Quelques pensées sur
l’égrégore
Comme beaucoup d’entre vous, mes frères, j’ai entendu pour la première fois le mot « Egrégore » à l’issue d’une tenue, lorsque sur les parvis, des Frères aînés murmuraient ce mot mystérieux avec joie, amour et respect. La tenue avait été particulièrement belle, la fraternité bien vivante au sein de la loge et nous avions tous senti qu’une chose particulière s’était produite, un état de grâce, rare et merveilleux que je n’avais encore jamais ressenti mais qui, un moment, avait fait battre nos cœurs d’un seul mouvement, nous avait fait vibrer au même rythme, vers un même idéal, avait relié nos esprit à une chose plus grande que nous, nous avait fait percevoir un monde où nous étions connecté avec tous ceux qui partageaient ou avaient partagé ce même désir de fraternité, de spiritualité, de lumière. Le rituel nous avait amené en ce moment particulier où nous ne faisions qu’un, unis par nos cœurs, par nos mains et par nos esprits dans une grande chaîne d’union, qui défiait le temps et l’espace. Nous avions oublié nos métaux, oublié nos grades et qualités, et partagions comme une évidence l’invocation du V.M. au G.A.D.L.U. et son injonction lors de la chaîne d’union: « élevons notre esprit vers le G.A.D.L.U qui est Dieu, et jurons de travailler sans relâche, en bons et fidèles Francs-maçons, au grand œuvre de la fraternité universelle. »
Il ne s’agissait pas seulement de fraternité. La fraternité je l’avais déjà rencontrée à maintes occasions, dans le temple lorsque j’avais été reçu maçon et que vous m’aviez donné votre confiance, et plus tard, dans votre regard bienveillant lorsque je vous avais présenté mes premières planches. Je l’avais rencontré aussi avec mes frères apprentis et mon second surveillant lors de nos réunions de formation et pendant les agapes.
Il s’agissait d’autre chose….., quelque chose qui est difficile à définir et dont d’ailleurs, on ne trouve trace dans les dictionnaires d’usage courant ce qui peut signifier qu’il n’existe pas, un mot contesté, et qui pourtant est rentré dans le champ lexical de la Franc maçonnerie .

### Consigne
Poursuivez le texte sur l'égrégore à la suite de sa dernière phrase.

### Données fournies
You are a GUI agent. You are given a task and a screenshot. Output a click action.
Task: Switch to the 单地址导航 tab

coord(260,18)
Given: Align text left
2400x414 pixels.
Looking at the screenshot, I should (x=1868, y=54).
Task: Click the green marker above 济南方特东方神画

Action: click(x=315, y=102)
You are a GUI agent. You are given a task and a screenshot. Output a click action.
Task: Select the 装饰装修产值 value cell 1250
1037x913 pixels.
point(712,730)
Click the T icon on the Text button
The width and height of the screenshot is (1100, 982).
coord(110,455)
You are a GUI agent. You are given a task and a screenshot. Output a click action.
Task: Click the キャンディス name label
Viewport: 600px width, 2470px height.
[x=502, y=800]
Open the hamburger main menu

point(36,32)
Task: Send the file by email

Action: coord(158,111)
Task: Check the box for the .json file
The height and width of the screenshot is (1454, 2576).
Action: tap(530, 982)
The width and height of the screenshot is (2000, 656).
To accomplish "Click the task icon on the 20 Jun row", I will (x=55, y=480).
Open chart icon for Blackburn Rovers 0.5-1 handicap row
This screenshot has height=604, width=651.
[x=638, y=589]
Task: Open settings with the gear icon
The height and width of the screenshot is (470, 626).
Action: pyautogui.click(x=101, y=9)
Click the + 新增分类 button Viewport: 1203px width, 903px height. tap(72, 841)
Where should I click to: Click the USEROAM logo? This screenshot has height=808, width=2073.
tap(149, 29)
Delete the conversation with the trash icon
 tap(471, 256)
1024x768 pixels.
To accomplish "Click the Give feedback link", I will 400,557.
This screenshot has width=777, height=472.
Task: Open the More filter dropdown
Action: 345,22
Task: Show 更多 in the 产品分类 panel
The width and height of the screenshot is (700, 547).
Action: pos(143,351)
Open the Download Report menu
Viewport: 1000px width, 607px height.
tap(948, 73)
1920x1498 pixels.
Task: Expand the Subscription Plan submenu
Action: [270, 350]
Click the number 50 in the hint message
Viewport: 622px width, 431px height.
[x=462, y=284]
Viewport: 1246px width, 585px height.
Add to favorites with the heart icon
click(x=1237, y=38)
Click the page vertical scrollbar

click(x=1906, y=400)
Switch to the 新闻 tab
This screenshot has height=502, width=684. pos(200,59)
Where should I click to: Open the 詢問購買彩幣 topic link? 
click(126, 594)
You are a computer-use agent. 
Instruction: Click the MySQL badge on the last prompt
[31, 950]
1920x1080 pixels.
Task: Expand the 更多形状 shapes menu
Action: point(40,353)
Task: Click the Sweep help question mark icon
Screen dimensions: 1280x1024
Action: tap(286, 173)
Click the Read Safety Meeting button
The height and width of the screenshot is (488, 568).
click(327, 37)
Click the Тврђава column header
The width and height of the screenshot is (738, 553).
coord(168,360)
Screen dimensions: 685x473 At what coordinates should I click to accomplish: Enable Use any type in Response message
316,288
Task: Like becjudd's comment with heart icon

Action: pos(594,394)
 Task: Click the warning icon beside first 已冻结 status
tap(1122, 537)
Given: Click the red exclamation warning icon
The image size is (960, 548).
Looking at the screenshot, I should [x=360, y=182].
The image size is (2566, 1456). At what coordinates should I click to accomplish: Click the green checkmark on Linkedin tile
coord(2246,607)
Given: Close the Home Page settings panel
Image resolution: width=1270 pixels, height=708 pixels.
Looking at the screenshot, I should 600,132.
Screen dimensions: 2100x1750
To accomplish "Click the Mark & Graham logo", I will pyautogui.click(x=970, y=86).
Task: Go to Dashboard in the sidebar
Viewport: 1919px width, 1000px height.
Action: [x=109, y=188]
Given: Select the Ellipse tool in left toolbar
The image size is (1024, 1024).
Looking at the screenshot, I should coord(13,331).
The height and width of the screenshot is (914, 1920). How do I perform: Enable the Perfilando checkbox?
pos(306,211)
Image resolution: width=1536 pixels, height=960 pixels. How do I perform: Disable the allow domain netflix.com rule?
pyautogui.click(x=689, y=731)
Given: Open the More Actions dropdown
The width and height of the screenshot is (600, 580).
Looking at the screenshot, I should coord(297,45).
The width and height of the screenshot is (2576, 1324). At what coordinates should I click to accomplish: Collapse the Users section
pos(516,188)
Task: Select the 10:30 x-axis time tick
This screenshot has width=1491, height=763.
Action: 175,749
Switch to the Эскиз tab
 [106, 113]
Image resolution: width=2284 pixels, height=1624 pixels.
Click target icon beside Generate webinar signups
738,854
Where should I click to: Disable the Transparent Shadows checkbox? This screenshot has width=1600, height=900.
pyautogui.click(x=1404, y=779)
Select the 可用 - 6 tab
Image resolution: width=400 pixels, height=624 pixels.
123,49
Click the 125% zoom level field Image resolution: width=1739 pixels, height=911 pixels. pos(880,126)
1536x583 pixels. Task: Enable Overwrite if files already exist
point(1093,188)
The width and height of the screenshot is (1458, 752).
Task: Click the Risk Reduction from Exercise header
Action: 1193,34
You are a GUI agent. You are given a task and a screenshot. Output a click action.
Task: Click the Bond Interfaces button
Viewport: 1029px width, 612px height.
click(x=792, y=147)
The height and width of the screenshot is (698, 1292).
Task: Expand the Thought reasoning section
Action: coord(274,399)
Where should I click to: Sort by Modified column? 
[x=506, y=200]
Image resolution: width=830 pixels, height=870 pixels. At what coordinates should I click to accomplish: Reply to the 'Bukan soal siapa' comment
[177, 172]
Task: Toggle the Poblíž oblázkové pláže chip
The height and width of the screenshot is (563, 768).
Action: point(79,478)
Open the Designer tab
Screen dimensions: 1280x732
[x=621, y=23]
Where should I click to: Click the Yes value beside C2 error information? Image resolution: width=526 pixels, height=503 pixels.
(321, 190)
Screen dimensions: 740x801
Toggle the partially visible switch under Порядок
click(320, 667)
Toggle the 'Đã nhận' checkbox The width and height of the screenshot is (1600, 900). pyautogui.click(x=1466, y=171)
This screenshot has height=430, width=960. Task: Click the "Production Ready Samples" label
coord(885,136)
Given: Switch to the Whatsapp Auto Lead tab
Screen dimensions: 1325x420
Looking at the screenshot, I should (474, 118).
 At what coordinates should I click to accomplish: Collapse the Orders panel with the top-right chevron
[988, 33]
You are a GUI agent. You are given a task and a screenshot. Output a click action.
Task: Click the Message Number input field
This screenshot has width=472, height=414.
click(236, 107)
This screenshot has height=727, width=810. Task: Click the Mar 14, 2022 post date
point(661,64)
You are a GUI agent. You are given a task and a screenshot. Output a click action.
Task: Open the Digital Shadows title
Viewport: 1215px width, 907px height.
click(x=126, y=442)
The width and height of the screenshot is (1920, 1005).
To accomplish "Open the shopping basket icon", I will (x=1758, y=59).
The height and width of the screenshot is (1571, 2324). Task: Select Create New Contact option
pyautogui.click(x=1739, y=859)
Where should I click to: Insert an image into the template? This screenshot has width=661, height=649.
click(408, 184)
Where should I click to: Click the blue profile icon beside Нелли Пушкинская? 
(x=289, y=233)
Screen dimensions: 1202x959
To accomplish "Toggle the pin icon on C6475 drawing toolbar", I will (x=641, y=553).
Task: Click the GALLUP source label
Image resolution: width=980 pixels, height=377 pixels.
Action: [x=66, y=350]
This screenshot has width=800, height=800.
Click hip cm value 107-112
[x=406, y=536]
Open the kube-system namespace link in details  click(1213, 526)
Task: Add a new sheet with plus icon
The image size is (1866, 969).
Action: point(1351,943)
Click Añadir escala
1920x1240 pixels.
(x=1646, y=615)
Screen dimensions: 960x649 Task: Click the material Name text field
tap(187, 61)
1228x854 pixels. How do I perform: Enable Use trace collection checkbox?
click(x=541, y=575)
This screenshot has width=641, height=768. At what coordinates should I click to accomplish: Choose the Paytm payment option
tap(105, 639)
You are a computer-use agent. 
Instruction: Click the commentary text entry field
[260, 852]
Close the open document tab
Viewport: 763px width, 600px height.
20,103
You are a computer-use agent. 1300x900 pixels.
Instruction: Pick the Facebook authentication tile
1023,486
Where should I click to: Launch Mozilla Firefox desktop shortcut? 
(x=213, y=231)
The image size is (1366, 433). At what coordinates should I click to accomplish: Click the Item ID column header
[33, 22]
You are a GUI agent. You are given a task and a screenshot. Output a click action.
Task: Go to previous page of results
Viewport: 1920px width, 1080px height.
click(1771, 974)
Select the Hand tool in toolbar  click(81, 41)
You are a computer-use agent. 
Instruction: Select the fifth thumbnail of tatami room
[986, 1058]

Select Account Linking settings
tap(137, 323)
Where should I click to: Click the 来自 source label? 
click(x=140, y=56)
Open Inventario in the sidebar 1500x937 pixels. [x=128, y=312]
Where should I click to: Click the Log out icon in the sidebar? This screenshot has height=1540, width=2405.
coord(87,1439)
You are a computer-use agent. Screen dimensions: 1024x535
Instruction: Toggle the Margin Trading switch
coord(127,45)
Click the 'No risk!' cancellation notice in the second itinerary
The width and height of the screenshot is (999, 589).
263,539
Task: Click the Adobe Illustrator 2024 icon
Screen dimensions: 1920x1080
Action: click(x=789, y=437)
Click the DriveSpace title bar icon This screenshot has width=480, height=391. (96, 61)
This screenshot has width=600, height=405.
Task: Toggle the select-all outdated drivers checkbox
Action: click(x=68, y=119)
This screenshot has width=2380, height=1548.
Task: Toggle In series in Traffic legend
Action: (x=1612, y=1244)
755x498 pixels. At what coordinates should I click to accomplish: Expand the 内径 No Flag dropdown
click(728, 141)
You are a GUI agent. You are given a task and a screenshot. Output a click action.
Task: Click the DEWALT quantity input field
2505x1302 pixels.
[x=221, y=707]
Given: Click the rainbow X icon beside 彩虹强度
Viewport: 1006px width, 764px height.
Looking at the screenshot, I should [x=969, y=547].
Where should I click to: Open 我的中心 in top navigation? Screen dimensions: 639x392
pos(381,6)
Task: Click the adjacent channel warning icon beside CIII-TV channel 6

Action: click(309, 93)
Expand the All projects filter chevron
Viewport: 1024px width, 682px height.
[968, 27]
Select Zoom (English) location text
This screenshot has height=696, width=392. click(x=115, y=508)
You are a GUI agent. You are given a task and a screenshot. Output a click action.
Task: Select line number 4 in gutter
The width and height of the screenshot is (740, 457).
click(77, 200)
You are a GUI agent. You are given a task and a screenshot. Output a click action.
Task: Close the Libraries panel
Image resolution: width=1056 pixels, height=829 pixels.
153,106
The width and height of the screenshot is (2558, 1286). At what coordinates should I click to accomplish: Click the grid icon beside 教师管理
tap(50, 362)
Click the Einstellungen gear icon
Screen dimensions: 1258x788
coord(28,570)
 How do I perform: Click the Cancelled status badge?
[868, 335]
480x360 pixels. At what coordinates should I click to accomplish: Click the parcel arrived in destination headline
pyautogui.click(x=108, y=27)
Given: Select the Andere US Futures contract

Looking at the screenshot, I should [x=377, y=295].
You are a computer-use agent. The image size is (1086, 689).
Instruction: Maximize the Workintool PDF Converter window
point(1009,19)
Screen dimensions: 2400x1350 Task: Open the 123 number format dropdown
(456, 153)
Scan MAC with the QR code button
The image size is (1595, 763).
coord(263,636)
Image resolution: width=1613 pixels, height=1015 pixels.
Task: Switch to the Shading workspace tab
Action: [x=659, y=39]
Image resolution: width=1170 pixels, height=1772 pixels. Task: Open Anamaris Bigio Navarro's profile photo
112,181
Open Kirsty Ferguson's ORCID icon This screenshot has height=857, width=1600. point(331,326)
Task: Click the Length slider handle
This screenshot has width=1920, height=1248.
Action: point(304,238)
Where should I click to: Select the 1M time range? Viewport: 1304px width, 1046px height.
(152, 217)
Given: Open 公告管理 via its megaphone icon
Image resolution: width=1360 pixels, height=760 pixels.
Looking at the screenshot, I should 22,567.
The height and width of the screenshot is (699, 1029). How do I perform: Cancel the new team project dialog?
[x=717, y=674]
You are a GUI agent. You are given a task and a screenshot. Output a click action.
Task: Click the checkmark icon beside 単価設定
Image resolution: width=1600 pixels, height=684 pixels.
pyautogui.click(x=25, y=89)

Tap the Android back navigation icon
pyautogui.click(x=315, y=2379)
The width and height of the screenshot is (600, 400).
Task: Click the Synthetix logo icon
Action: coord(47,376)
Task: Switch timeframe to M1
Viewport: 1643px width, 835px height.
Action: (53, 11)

### Réponse
Nous trouvons trace du mot araméen IR, précurseur de notre égrégore dans les livres d’Henoch et de Daniel, et donc d’origine biblique
Pour certains, le mot egrégore viendrait du mot grec Egrégoroi qui signifie « veilleur » ou du verbe " egregoren" qui signifie « être éveillé » Pour d’autres, il viendrait du latin, « gregs,gregis » : le troupeau, la foule, l’ensemble. Associé à « Ex » il correspondrait alors à l’énergie produite par la pensée ou par l’émotion des membres d’un groupe tendus vers le même objectif.
Pour les occultistes de la deuxième moitié du XIXème siècle et en particulier Stanislas de Gaïta, dont Oswald Wirth était le disciple, il s’agirait d’une entité propre constituée de l’ensemble des énergies cumulées de plusieurs personnes vers un but ou une croyance définis par elles. Pour Jules Boucher,il y a un Egrégore pour chaque religion et cet l’égrégore serait puissant de toute la force des individus, fidèles accumulée au cours des siècles. En Franc-Maçonnerie, chaque Loge possèderait son égrégore ; chaque Obédience aurait le sien et la réunion de tous ces égrégores formerait le « Grand Égrégore Maçonnique ».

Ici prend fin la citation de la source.